A cat cloned by nuclear transplantation
Nature , 415 859 (2002)
This kitten's coat-coloration pattern is not a carbon copy of its genome donor's.
Abstract
Sheep, mice, cattle, goats and pigs have all been cloned by transfer of a donor cell nucleus into an enucleated ovum1,2,3,4,5, and now we add the successful cloning of a cat (Felis domesticus) to this list. However, this cloning technology may not be readily extendable to other mammalian species if our understanding of their reproductive processes is limited or if there are species-specific obstacles.
Main
As a first attempt, we isolated adult fibroblast cells from oral mucosa obtained from an adult male cat, passaged them three to seven times for expansion in culture, and then froze and stored them in liquid nitrogen. For nuclear transfer, we thawed these cells and fused them with cat ova that had matured in vitro and which had had their metaphase chromosomes removed by micromanipulation (see supplementary information). We then transferred cloned embryos into synchronized recipient queens for development.
We carried out 188 such nuclear-transfer procedures, which resulted in 82 cloned embryos that were transferred into seven recipient females. One queen became pregnant with a single conceptus, which ceased to develop and was surgically removed after about 44 days of gestation. Subsequent DNA analysis confirmed that the fetus was derived from a cloned embryo.
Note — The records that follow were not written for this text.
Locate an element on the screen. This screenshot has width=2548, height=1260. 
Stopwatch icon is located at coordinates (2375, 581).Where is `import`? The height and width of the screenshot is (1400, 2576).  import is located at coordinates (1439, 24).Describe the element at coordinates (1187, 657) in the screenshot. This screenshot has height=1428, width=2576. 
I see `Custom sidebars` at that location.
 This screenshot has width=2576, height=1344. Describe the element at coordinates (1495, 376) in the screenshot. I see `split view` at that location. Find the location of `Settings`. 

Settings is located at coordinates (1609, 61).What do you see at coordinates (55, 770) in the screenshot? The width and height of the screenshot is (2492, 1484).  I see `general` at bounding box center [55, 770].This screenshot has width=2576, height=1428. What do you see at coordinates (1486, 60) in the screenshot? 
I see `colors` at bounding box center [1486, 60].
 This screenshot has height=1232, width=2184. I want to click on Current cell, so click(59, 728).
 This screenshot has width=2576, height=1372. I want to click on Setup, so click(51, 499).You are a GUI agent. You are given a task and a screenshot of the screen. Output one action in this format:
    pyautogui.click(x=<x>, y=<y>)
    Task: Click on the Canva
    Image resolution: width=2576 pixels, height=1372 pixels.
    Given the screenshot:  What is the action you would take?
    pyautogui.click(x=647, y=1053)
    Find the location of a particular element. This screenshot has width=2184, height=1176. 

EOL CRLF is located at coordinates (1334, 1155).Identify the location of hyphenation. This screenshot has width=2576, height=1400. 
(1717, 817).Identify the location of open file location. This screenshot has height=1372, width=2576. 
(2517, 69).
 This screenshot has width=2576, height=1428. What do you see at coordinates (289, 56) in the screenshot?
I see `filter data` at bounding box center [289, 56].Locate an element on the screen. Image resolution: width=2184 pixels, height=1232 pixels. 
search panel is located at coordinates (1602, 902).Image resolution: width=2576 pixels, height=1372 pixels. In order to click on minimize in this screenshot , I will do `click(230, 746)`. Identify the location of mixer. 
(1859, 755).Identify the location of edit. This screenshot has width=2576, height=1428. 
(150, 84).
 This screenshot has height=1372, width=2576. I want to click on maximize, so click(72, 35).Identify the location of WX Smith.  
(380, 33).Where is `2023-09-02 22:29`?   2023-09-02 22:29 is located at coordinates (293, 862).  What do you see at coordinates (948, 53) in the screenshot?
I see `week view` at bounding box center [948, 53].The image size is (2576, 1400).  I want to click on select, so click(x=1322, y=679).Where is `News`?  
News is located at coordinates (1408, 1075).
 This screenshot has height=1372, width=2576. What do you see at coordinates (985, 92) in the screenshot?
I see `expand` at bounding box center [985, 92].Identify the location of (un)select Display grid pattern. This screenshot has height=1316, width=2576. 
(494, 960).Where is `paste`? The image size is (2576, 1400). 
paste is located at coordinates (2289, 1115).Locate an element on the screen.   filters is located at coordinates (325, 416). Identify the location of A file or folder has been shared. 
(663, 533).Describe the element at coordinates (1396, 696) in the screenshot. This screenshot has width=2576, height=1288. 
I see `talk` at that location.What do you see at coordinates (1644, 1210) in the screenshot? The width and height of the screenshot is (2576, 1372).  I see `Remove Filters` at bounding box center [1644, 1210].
Our second attempt involved using nuclei from another cell type for transfer, which we obtained by primary culture of cumulus cells collected from an adult female cat. In a single experiment, three cloned embryos derived from cumulus cells and two cloned embryos derived from fibroblast cells were transferred into a recipient queen. Pregnancy was confirmed by ultrasonography after 22 days of gestation and a kitten was delivered by caesarian section on 22 December 2001, 66 days after the embryo was transferred. The kitten was vigorous at birth and appears to be completely normal.
The kitten's coat colour suggested that it was derived from a cumulus cell from the female donor (Fig. 1); we therefore analysed DNA of the cumulus cells used for nuclear transfer, as well as from leukocytes in blood samples from the donor cat and surrogate mother, and from cheek cells collected in an oral swab from the kitten. We also analysed control feline samples for comparison with a random-bred cat genetic database. Analysis of seven unlinked, highly polymorphic, feline-specific microsatellite loci confirmed that the kitten is a clone (Table 1).
As with other genetically identical animals with multicoloured coats, the cloned kitten's colour patterning is not exactly the same as that of the nuclear donor — this is because the pattern of pigmentation in multicoloured animals is the result not only of genetic factors but also of developmental factors that are not controlled by genotype.
At this point, we can only roughly evaluate the efficiency of cloning cats by nuclear transfer: 87 cloned embryos were transferred into eight recipients, resulting in one failed pregnancy and one live clone. This is comparable to the success rates obtained for other cloned species. On the other hand, the cloned kitten was born after the transfer of only three embryos derived from cumulus cells. It remains to be investigated whether this cloning efficiency is reproducible in cats.